**AIM OF THE TASK:** Look through the lines below and extract each one that contains "computer".

Stored data entries:
*****

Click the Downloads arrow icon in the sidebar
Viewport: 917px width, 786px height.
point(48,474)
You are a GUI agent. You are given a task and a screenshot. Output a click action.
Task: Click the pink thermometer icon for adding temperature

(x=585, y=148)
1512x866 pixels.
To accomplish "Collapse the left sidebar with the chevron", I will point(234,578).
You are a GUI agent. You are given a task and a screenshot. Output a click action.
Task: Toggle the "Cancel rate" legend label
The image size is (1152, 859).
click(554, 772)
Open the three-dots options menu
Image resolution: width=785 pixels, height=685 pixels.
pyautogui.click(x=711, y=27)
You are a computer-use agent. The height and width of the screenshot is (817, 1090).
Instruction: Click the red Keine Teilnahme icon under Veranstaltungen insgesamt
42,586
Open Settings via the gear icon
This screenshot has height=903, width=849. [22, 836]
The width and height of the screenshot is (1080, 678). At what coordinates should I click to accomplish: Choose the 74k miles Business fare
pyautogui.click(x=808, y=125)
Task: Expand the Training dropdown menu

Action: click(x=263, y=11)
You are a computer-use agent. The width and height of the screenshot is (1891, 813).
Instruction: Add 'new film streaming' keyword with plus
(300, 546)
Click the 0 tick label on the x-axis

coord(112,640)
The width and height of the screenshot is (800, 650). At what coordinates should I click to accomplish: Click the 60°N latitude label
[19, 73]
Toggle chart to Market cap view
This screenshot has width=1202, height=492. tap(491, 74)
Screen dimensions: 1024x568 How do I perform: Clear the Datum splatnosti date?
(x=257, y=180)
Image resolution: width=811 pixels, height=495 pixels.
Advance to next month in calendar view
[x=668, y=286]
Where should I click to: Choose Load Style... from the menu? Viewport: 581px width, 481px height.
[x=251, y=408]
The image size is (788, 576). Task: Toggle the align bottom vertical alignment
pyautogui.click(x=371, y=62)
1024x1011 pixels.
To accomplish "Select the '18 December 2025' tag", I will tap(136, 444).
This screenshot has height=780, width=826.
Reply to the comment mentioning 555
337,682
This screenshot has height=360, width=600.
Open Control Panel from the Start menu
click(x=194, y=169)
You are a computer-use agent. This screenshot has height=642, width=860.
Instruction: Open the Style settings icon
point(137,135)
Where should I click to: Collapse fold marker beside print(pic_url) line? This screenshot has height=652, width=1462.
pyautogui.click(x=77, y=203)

*****

**SOLUTION BELOW:**
You are a computer-use agent. The height and width of the screenshot is (817, 1090).
You are a computer-use agent. The width and height of the screenshot is (1891, 813).
You are a computer-use agent. This screenshot has height=642, width=860.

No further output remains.